An international team of physicists announced earlier this month that their data reached a level of statistical significance known as the “five sigma,” a threshold that most scientists agree means you can be 99.999 +% sure you actually did a search. After all, it’s not like physics can just look inside their ugly machine and see an expert smile back at them. Instead, they have to go through staggering amounts of recorded data as proteins and antiprotons kick into the walls of their detectors.

Putting all that data on CDs and piling them on top of each other will “cover more of the distance between the Earth and the Moon,” said Christophe Royon, a professor of physics and astronomy at the University of Kansas. part of the team is behind the new research. “You’re collecting a lot of data. And then you have to do some analysis to find out, among all this data, what interests you. ”

Where the proteins and antiprotons hit the detector after they collide tell the researchers how the grains interacted when they collided. Physicists sort records of millions and millions of these crashes, looking for plenty of the right data points to say with confidence that what they see could only be explained if the odderon is there. If they sustained this research for years and never found evidence of the odderon, they would have to go back to the design board and create a new theory about how the universe is working.

Comments on finding the odderon were made at Fermi National Acceleration Laboratory before its Tevatron grain accelerator closed in 2011.

Comments on finding the odderon were made at Fermi National Acceleration Laboratory before its Tevatron grain accelerator closed in 2011.
Photo: Fermilab, Reidar Hahn

Fortunately, the researchers were able to collect their results from the beaters before the covid-19 pandemic disrupted human activity, and then the analysis was able to perform data remotely. But they have not yet been able to celebrate together.

“With the strong situation, it’s a bit difficult – everyone works from home and so on,” Royon said in a video call. “But when we’re back to normal, I think we deserve a party. ”

The research involved a careful comparison of datasets: One was created ten years ago at the now-closed DØ test at Fermilab in Illinois and others taken in 2015, 2019 , and 2020 (before the adoption of loose locks) at the TOTEM Large Hadron Collider test. Fermilab’s test hit protons and antiprotons, while LHC’s work looked at proteins hitting proteins. It was only by comparing the data from these two different crashes that they were able to be so sure about being in odderon.

Although the team, which included researchers in countries around the world, suspected they had something big last year, they did not want to put down a message. They asked independent researchers in the field to review their work for possible biases or problems before making their paper public. The article is now published as a introduction by CERN and Fermilab and was submitted to Physical Review Letters magazine.

“The odderon is a strong predictor of a strong interaction theory, made nearly fifty years ago,” said physicist Yuri Kovchegov of Ohio State University, who was not involved in the new work. “At the same time, it has been avoiding experimental detection for decades. The new DØ and TOTEM product, if it continues, seems to indicate that the odderon has finally been discovered. ”

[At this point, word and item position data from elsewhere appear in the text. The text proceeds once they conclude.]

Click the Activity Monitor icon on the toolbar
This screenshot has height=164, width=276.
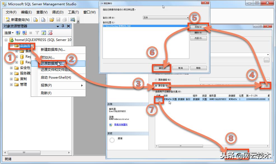pos(73,20)
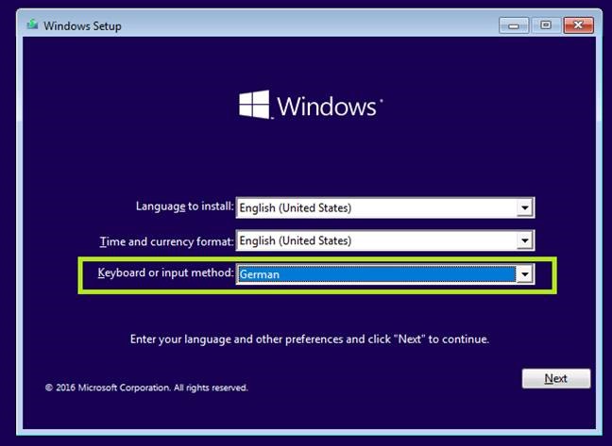Click the Microsoft Corporation copyright notice
The width and height of the screenshot is (612, 446).
click(145, 388)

Kovchegov said in an email that the paper appears to be “the first strong experimental evidence for the existence of the odderon,” although he would still like to see more tests confirm the finding. He said what was to come Electron-Ion Collider, a major new test to be built in New York and set to open in the early 2030s, may be able to answer ongoing questions about the odderon.

Royon agrees that the task of exploring the odderon is far from over. “It’s not something we close and say we’re happy, ready, done,” he said. “In physics, when you discover something new, it’s usually a door that opens up completely new areas.”